Megan Kemp, a policy advocate with environmental group EarthJustice, called SB-280 "rushed legislation" that doesn't balance generous incentives for data center operators with protections for Colorado communities.
"(The bill) fails to provide critical safeguards for utility customers, neglects to consider impacts on communities and undermines our progress toward meeting critical climate goals," Kemp told lawmakers.
Budget and climate impacts
The bill's sponsors and its critics disagreed sharply during Wednesday's hearing on the outlook for the data center industry in Colorado in the absence of new incentives.
Hinrichsen said that while he was reluctant to pass legislation that would reduce state tax revenues in the face of a serious budget crunch, he had been convinced by "hundreds of conversations over the summer and fall" that Colorado isn't competing effectively with other states for data center investments.
"What I have heard talking to folks in my economic development community, folks at the chamber of commerce, and those in the data center development world, is, 'It's not going to happen in our current framework,'" he said. "This is an opportunity that we're uniquely poised to capitalize on, that we will not capitalize on, and 100% of nothing is precisely nothing."
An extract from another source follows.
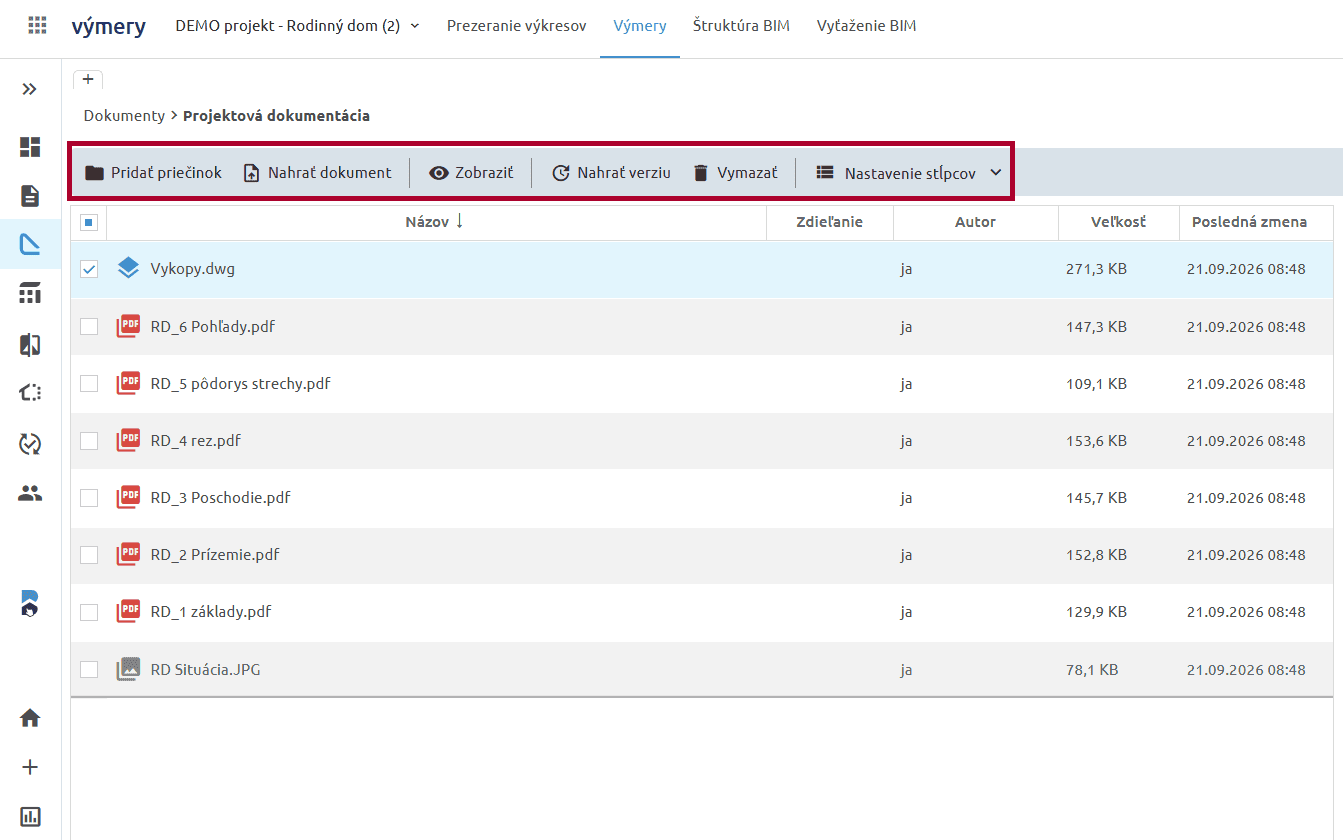Click the Dokumenty breadcrumb link
This screenshot has height=840, width=1343.
[x=124, y=116]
But Justin Brant, utility program director at the Southwest Energy Efficiency Project, a Boulder-based environmental group, pointed to requests for over two gigawatts of new electricity load received by Xcel Energy, Colorado's largest electric utility.
"Data centers are coming to our state no matter what," Brant said.
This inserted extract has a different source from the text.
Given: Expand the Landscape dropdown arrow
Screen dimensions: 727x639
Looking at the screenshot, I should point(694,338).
Climate advocates are especially concerned that surging data center demand could lead electricity providers to prolong the use of fossil-fuel-powered generating assets, a trend already seen in the southeastern U.S., where utilities are expanding natural gas infrastructure to meet the anticipated demand increase.
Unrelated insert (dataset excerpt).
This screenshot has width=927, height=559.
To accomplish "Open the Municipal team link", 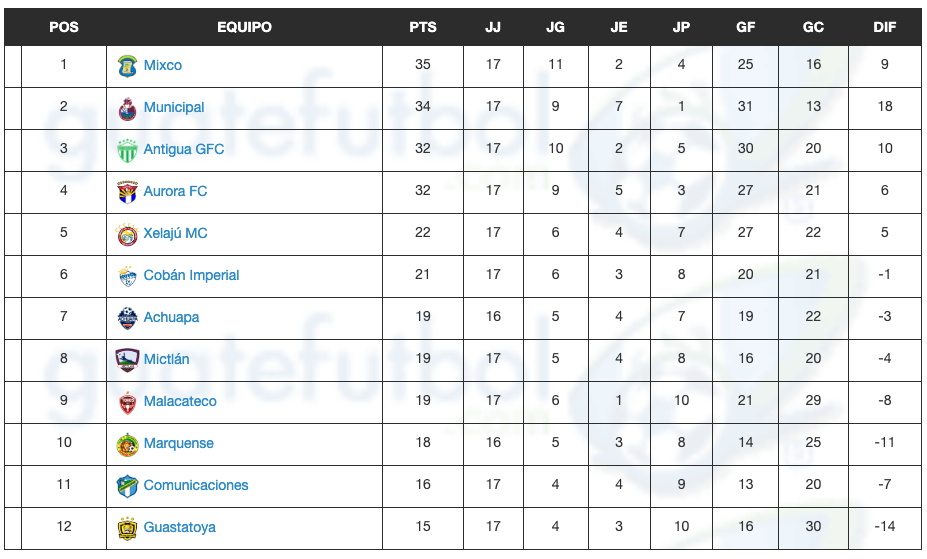I will pos(174,107).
Sara Axelrod, head of public affairs at Denver-based Crusoe Energy, told lawmakers of the "cocktail of energy solutions needed to power campuses like this." Crusoe began in 2018 as a bitcoin mining operation powered by the waste methane from oil and gas extraction -- excess natural gas that's typically vented or flared by drillers -- and now uses the same power source to power AI infrastructure.
"There is no perfect, one-size-fits-all energy solution when it comes to powering these data centers, particularly as we talk about AI and the increasing scale of these data centers," Axelrod said.
Committee members adopted five amendments to the bill on Wednesday, including a major rewrite known as "strike below" amendment, which Hinrichsen said was intended to address concerns from labor groups.
But Brant said that while the amendment did "address some of our concerns, it raises a whole host of additional ones," including questions about geographic preferences for data center sites and the applicability of the state's renewable energy standard.
"This bill was written by the data centers with little or no stakeholder involvement," he said. "We'd be happy to work with them and the sponsors in the interim to get something right, but this one doesn't do it."
"There's so many big things that still need to be ironed out, that I'm really concerned," said state Sen. Lisa Cutter, an Evergreen Democrat who voted against the bill. "I think you're trying to address some of these things. But it just seems like there's still a lot to be discussed."